▸ **ACTIVITY**: Only the lines from the top of the material through the line containing "Click the postcode" should be restated, each one exactly.

▸ **DATA EXCERPTS**:
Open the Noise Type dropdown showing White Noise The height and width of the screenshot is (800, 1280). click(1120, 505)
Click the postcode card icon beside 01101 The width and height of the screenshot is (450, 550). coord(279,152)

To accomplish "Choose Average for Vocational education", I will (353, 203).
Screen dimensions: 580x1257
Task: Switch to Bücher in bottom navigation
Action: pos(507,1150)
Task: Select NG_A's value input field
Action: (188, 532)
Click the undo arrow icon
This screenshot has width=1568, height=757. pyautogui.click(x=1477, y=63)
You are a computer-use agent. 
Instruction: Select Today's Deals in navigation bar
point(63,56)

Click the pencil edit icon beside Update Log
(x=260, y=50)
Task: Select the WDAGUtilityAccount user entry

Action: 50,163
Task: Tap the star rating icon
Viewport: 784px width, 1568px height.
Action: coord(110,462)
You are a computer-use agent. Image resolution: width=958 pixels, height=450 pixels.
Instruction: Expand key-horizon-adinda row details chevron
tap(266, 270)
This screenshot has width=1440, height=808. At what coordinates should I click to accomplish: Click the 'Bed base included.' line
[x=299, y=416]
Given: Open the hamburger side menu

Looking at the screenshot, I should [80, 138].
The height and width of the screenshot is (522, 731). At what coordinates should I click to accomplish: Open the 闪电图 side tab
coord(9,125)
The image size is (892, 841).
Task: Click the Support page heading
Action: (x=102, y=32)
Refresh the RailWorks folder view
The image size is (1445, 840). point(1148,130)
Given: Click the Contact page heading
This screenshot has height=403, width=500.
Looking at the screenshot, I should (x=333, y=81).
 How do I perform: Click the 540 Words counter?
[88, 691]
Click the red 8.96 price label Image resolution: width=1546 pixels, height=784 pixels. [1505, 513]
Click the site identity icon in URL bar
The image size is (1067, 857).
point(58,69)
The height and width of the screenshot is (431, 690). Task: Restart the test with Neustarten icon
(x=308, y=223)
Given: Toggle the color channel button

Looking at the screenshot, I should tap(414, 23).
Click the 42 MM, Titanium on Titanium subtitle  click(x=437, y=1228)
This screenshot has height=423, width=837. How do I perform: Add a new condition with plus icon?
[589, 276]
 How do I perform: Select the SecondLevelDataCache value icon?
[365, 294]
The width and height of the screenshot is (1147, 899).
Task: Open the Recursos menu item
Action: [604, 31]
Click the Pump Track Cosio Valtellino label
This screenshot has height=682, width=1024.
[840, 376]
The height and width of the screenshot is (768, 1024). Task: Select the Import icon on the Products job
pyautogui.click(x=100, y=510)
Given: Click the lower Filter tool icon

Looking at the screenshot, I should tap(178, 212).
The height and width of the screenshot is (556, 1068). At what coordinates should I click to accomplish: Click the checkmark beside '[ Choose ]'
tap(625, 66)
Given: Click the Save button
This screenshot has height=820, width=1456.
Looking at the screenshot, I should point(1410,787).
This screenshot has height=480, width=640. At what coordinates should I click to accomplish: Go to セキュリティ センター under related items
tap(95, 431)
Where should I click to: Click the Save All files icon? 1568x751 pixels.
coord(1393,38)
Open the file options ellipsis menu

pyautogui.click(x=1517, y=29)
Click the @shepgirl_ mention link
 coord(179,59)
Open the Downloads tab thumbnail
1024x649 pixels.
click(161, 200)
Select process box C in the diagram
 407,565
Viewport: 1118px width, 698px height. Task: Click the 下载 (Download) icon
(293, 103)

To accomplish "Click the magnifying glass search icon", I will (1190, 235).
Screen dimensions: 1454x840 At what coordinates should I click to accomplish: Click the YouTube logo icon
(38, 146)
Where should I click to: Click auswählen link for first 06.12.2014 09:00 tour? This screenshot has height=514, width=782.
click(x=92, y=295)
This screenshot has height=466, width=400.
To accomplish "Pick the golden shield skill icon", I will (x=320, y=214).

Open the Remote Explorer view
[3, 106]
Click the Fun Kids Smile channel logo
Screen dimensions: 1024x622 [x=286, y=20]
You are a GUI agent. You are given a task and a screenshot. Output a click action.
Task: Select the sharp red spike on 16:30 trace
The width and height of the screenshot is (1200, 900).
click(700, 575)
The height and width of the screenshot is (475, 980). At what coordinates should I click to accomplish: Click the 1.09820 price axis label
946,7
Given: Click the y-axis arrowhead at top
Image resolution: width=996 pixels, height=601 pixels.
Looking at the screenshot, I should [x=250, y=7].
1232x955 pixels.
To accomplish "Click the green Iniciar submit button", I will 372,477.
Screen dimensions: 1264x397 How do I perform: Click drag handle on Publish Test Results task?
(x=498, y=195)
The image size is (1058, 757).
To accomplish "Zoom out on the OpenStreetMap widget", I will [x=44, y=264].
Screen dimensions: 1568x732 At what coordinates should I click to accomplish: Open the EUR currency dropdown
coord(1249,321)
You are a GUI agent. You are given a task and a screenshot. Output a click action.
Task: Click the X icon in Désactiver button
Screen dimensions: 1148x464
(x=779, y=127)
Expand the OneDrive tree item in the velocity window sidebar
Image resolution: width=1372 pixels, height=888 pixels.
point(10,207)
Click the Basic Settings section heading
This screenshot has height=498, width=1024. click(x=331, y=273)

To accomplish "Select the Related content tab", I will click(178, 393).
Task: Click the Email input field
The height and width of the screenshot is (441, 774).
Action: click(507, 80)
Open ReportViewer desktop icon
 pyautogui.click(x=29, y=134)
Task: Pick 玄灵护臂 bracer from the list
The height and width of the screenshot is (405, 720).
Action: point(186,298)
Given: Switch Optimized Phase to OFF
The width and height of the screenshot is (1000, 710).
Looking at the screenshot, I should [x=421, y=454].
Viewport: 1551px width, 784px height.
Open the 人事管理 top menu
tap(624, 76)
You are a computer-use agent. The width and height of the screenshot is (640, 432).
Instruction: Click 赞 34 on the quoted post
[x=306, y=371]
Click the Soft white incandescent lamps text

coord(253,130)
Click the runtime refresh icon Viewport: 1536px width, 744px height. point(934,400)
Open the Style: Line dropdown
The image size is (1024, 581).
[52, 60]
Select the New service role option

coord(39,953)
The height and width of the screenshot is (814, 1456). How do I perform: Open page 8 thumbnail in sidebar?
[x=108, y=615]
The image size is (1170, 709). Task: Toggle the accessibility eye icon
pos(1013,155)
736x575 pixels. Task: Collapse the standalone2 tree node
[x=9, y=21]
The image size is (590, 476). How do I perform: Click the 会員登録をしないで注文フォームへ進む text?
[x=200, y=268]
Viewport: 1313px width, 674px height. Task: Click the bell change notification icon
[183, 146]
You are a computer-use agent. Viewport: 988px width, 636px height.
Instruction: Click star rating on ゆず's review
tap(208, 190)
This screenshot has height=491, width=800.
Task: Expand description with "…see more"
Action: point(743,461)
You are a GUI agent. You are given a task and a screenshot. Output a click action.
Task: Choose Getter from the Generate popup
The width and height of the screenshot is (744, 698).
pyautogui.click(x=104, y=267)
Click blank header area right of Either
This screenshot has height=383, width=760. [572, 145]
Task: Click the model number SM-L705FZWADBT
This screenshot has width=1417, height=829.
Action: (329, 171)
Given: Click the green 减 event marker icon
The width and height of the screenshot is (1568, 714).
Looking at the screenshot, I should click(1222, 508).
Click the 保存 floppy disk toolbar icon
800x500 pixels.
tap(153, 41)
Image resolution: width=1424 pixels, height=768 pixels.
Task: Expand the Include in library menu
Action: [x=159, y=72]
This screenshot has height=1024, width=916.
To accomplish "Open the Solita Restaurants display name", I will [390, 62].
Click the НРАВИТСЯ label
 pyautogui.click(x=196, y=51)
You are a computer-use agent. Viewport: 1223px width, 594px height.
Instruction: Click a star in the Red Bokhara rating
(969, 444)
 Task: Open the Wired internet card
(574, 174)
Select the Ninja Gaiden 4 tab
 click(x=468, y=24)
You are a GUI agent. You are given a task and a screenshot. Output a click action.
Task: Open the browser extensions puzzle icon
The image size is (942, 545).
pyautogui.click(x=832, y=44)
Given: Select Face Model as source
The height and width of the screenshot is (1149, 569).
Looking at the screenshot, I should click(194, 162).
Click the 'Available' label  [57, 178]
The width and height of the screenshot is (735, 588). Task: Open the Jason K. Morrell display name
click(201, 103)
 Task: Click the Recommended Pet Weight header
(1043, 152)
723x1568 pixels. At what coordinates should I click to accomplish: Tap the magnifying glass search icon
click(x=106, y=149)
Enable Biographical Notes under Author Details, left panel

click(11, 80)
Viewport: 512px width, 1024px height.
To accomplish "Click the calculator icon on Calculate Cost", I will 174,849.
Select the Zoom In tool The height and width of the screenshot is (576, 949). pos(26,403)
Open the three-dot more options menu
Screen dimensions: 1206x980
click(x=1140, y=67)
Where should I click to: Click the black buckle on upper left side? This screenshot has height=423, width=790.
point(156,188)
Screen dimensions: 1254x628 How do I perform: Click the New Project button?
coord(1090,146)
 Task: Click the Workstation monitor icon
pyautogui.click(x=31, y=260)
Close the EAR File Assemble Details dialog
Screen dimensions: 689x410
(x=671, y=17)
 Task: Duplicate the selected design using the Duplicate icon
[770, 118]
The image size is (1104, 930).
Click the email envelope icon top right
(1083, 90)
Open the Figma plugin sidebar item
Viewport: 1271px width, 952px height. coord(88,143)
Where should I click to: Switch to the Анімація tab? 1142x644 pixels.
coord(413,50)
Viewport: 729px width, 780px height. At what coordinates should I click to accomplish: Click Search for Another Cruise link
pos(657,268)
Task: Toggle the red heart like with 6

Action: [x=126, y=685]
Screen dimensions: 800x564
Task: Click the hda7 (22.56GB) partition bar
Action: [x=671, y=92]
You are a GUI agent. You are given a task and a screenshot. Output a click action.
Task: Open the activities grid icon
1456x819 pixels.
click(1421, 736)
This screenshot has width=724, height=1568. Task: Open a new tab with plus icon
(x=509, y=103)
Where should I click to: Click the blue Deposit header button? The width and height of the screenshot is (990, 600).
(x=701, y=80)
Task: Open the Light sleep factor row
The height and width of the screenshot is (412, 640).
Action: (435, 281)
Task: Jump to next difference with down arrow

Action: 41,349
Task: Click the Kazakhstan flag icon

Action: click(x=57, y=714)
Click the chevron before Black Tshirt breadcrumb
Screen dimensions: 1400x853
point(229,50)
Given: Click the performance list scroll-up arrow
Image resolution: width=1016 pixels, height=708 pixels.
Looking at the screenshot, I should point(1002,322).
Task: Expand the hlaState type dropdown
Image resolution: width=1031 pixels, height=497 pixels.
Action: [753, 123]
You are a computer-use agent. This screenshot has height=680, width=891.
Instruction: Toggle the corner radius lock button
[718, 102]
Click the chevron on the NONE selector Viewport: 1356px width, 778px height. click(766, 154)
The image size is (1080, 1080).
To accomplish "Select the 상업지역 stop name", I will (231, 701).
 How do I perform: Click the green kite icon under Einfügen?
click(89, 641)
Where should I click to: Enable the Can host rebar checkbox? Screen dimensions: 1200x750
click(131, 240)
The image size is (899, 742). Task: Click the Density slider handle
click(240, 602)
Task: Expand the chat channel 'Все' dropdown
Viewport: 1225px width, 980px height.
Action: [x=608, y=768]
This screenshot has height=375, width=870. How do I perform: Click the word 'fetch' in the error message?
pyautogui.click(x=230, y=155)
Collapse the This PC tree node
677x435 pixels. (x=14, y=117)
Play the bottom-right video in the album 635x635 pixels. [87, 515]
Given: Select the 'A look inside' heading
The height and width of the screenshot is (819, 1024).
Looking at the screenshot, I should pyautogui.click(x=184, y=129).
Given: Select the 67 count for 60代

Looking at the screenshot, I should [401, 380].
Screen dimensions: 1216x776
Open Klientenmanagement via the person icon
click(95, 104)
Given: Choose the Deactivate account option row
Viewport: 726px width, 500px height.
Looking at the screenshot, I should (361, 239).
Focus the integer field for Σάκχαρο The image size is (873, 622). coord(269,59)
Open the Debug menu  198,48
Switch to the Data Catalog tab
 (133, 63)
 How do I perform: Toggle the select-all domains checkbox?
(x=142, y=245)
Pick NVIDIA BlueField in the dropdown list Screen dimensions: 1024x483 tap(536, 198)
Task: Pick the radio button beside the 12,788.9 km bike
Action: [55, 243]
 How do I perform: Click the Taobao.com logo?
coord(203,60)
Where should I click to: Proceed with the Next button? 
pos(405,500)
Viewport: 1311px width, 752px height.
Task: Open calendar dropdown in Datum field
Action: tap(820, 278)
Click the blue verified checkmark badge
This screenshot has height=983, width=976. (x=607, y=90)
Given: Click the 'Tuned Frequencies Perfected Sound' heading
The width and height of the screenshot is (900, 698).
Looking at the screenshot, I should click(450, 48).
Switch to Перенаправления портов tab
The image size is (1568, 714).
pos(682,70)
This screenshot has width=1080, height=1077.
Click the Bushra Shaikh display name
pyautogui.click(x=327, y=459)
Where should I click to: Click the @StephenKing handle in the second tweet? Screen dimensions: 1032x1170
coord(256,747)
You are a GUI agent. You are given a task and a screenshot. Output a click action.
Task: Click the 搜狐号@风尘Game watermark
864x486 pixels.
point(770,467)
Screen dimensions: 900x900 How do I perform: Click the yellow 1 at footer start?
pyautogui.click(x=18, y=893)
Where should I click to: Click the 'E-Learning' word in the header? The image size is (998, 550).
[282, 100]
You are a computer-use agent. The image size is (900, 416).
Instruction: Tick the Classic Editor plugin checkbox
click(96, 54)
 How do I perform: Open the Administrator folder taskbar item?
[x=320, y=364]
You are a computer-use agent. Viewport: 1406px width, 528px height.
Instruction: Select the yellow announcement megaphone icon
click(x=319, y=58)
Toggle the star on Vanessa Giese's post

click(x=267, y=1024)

▸ **TASK RESULT**:
Open the Noise Type dropdown showing White Noise The height and width of the screenshot is (800, 1280). click(1120, 505)
Click the postcode card icon beside 01101 The width and height of the screenshot is (450, 550). coord(279,152)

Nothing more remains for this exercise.